As many have noted, it was ludicrous of Perry and Gingrich to pillory the man from Bain when their own campaigns were backed by sugar daddies whose ruthlessness (and fortunes) far surpassed Romney’s. Adelson, who with his family showered more than $16 million on Newt, is not only an entrepreneur in the business that wrote the Ur-text of vulture capitalism—gaming—but runs a company that is under scrutiny from both the Department of Justice and the Securities and Exchange Commission over bribery accusations in his casino outposts in Macao. Simmons, a career-long Perry backer, was not only a pioneer in the corporate sport of hostile takeovers just as Romney was getting in the game, but then went on to become the “king of Superfund sites.” His greasing of Texas legislators earned him the right to dump nuclear toxins wherever he damned well pleases. Another sugar daddy—a home-construction tycoon named Bob Perry (unrelated to Rick except by donations)—leveraged millions in political contributions to influence the creation of a Texas Residential Construction Commission, a sham state “regulatory” agency that shielded shoddy home builders from lawsuits until the Texas legislature finally killed it in 2009. Bob Perry is only the 24th-biggest home builder in America, but he has had the means to donate some $72 million to political causes since 2000. You have to wonder what mischief some of the 23 ahead of him might be up to.

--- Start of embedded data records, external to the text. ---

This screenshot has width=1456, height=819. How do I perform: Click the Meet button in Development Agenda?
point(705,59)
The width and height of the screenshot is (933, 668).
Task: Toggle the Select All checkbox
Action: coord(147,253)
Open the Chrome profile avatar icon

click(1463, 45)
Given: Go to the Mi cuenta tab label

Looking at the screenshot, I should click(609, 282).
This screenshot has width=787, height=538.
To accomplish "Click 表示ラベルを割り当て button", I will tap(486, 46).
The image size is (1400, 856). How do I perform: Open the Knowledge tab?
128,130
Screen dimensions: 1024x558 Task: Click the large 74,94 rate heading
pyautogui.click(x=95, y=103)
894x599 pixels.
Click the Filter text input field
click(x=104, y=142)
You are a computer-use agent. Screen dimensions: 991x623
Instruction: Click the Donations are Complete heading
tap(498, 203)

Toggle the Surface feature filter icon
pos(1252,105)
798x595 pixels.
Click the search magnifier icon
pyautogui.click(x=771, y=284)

Mitt’s own coterie of Wall Street vulture capitalists is second to none in rapaciousness—starting with the hedge-fund gambler John Paulson, who collaborated with Goldman Sachs on his megabet against the entire American housing industry before the crash. Another Romney hedge-fund patron, Paul Singer, is notorious for slick trafficking in Third World debt, with results that leave the destitute masses of countries like the Congo in a far sadder state than the hapless Goldman clients (those “muppets” we’ve been hearing about) on the losing end of Paulson’s big score. Romney also has an affinity for fellow Mormons who’ve made sugar-­daddy fortunes by peddling dubious “health products” sold by “multilevel marketing” schemes (a.k.a. pyramid selling) in which retail sales are secondary to the commissions tied to roping more suckers into the sales force. In addition to Lund of Nu Skin, there’s Frank VanderSloot, the Professor Marvel behind Melaleuca, an ­Idaho-based company that promises to help “moms be moms” and “earn a corporate income from home,” even if they don’t have the financial cushion of, say, Ann Romney. Though a promotional video on its website features women who claim to have earned as much as $500,000 selling goods like dietary supplements (which purport to remedy clogged arteries and arthritis), the average Melaleuca peddler makes just $87 per year. An industry critic, Robert L. FitzPatrick, elucidated for Mother Jones how companies like Melaleuca and Nu Skin are perfect examples of the vulture-capitalist business model: They set “the average person upon his neighbor to get at his assets, savings, and investments.” Romney, meanwhile, has applauded VanderSloot for having “vision and sense of social responsibility” that are “second to none.”